Razak ADJEI part du mortier à une unité de moderne de production

"J’ai participé à l’élaboration du Plan Marshall pour l’Afrique exposé lors de la conférence du G20 en Allemagne l’an dernier", lance Razak ADJEI, jeune entrepreneur togolais, Directeur Général de TarAgro.

Eh oui, le jeune patron de TarAgro, spécialisé en agriculture urbaine et production de bio pesticide rêve très bientôt de voir sa startup devenir une multinationale.

"Que TarAgro devienne une multinationale en Afrique et en Europe de sorte à faire le suivi des potagers partout dans le monde", affirme –t-il à agridigitale dans cet entretien exclusif.

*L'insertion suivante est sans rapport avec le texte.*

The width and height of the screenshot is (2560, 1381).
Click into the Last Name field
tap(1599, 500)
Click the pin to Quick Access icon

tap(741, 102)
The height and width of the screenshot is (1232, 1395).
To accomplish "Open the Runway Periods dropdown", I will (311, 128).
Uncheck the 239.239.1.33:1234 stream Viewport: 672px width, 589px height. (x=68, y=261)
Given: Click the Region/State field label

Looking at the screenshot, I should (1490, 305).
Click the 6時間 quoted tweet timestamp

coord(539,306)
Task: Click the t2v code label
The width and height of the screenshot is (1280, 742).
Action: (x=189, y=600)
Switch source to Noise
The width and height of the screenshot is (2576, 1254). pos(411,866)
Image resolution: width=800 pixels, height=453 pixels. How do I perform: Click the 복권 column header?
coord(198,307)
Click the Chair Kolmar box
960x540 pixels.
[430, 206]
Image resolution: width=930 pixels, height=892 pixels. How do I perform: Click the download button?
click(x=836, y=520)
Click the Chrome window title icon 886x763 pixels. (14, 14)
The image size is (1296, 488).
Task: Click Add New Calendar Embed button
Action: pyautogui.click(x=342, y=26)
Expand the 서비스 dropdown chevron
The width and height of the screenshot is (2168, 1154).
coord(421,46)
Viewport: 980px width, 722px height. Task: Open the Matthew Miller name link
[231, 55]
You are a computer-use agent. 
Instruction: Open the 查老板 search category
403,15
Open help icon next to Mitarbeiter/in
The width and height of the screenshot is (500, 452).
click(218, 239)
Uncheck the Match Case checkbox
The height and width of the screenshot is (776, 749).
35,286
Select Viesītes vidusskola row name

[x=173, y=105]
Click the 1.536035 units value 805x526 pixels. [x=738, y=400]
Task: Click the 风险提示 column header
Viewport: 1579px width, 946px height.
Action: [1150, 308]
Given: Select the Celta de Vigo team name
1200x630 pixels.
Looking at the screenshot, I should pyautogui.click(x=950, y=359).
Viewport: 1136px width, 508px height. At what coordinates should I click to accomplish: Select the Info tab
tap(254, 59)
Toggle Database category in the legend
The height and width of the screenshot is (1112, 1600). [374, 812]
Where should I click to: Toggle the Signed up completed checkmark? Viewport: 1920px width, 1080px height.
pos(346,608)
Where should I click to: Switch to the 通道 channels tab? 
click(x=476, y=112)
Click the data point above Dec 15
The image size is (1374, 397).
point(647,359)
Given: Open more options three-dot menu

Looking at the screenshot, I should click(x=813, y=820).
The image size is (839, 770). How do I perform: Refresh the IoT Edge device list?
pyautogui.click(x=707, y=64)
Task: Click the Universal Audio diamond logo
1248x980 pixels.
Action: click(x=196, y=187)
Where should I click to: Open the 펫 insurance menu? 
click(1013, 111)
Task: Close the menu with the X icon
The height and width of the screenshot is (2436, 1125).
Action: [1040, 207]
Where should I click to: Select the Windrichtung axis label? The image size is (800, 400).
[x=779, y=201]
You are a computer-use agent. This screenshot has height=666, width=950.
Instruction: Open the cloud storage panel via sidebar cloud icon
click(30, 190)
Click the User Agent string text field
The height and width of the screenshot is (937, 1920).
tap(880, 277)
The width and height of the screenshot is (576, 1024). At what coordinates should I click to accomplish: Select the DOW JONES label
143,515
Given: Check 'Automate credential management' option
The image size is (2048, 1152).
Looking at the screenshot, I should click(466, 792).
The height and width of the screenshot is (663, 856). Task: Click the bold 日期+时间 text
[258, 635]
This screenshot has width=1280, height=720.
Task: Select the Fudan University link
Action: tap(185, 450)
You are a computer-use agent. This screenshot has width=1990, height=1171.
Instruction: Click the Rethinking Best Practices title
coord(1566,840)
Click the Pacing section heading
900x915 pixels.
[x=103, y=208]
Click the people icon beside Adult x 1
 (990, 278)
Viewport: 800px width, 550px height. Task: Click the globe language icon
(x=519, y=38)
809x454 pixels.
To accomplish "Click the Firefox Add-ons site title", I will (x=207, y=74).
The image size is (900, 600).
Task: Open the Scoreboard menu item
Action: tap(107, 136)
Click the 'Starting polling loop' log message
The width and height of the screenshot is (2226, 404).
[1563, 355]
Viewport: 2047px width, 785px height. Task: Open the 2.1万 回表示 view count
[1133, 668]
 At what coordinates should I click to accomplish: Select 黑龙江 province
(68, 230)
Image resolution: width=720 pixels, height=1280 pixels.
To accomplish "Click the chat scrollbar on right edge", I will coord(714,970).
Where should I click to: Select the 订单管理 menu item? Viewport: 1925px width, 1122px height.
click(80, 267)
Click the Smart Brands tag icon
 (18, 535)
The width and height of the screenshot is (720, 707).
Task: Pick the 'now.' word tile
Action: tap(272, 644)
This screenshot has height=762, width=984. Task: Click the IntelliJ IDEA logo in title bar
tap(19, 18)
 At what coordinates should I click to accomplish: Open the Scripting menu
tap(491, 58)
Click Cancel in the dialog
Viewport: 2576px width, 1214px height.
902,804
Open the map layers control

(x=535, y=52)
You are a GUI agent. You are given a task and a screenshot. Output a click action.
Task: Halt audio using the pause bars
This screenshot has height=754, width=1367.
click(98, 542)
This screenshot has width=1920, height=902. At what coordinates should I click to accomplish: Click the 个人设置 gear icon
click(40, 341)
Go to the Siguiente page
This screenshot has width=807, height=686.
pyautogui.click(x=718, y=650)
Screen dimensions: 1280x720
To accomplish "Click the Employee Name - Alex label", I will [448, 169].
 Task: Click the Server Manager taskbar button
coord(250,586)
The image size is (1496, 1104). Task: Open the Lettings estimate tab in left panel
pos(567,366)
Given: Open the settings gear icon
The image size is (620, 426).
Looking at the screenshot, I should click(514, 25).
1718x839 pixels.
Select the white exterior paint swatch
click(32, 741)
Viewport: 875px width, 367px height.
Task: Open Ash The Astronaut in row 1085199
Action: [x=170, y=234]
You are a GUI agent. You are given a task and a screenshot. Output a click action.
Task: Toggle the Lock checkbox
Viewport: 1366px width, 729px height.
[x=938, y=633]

Du mortier à l’unité de production de Bassar

Comme tout jeune entrepreneur, le début n’a pas été du tout aisé. "A ce jour, mes projets ont déjà absorbé 28 millions F.cfa d’investissements",  a-t-il révélé signalant que son groupe ne fait pas encore de chiffre d’affaires. Tout est parti du désir ardent à trouver une formule pour contrer les ravageurs d’insectes sur les légumes.

"Après 5 tentatives, je suis arrivés à une formule depuis 2017 ce qui a donné naissance au bio pesticide KINI que je fabriquais à partir d’un mortier à fufu acheté par ma mère", témoigne Razak.

KINI combat les insectes sur les produits maraîchers et est obtenu à partir des graines de neem.  "C’est une alternative aux produits chimiques", assure le fabriquant.

"C’est d’abord un répulsif car une fois appliqué sur la culture,  les insectes ne s’approchent plus. Ensuite, un anti-régulateur car si l’insecte s’approche, il ne se reproduira plus. Puis un anti-appétant car quand l’insecte a son digestif troublé, il n’aura plus d’appétit et laissera la plante tranquille", explique Razak ajoutant que les tests sur les cultures maraîchères se sont révélées concluantes sur l’efficacité du KINI.

Coup de pouce du MIFA

S’il affirme avoir débuté avec 50 mille F.cfa et jonglait de gauche à droite pour investir dans ses recherches et fabriquer son produit à partir du mortier, la rencontre avec le MIFA (Mécanisme Incitatif pour le Financement Agricole) a été un coup salutaire.

Lire aussi : Voici les conditions à remplir pour être éligible au MIFA

Un ménage, un potager

"Grâce au MIFA, j’ai obtenu un crédit de 4,2 millions F.cfa ce qui m’a permis d’installer une unité moderne de production à Bassar (nord-Togo)", se félicite Razak ADJEI.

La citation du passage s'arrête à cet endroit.